The shoulder belt crosses the center of the chest and rests between the shoulder and neck. The child is comfortable – and therefore not tempted to place the shoulder belt behind the back or under the arm (both of which are dangerous)
The booster’s shallower seat allows the child’s knees to bend comfortably over the edge without having to slouch. The child’s back rests against the back of the vehicle seat (in a backless booster) or booster seat (in a high-backed booster), allowing the safety belt to tighten appropriately against the child’s upper body. The child is again more comfortable and of course safer.
The booster has either small handles, arm rests, guides or slots that help position the lap portion of the belt low and flat across a child’s upper thighs and prevent the lap belt from riding up onto the abdomen. This eliminates the risk of “seat belt syndrome.”

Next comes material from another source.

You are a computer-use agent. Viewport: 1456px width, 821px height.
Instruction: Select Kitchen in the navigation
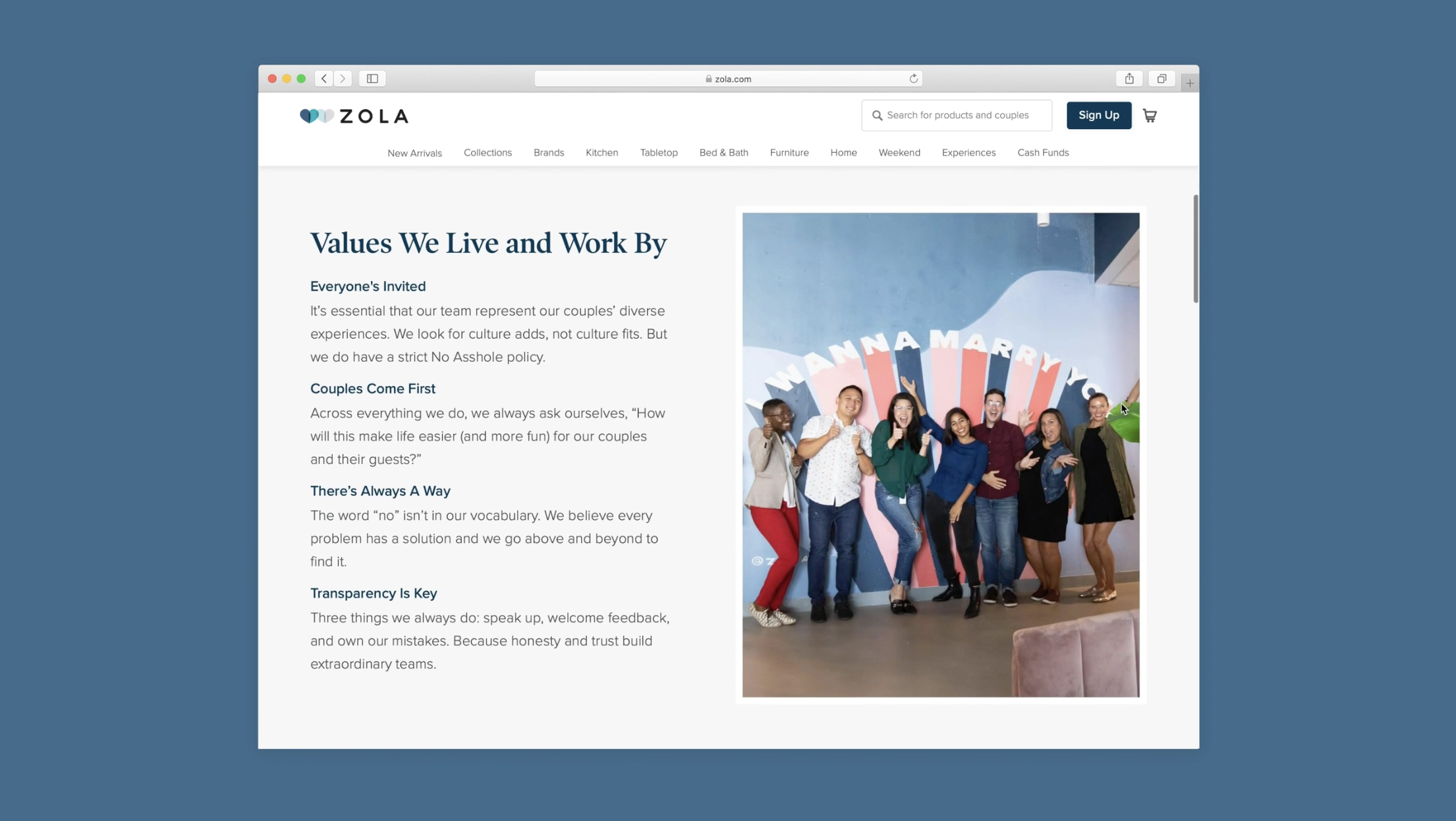click(602, 152)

In the first diagram, a child who should be using a booster seat is instead using just a lap-and-shoulder belt. However, he has put the shoulder portion of his seat belt behind his back, which means his upper body is not restrained. Look how far his head moves in a crash!
In the second diagram, a child who should be using a booster is instead using just a lap-and-shoulder belt, albeit correctly. His head still moves quite far forward during a crash.
In the third diagram, the child uses a booster correctly. His head barely moves forward and he will sustain much less serious injuries than the other two children in the above diagrams.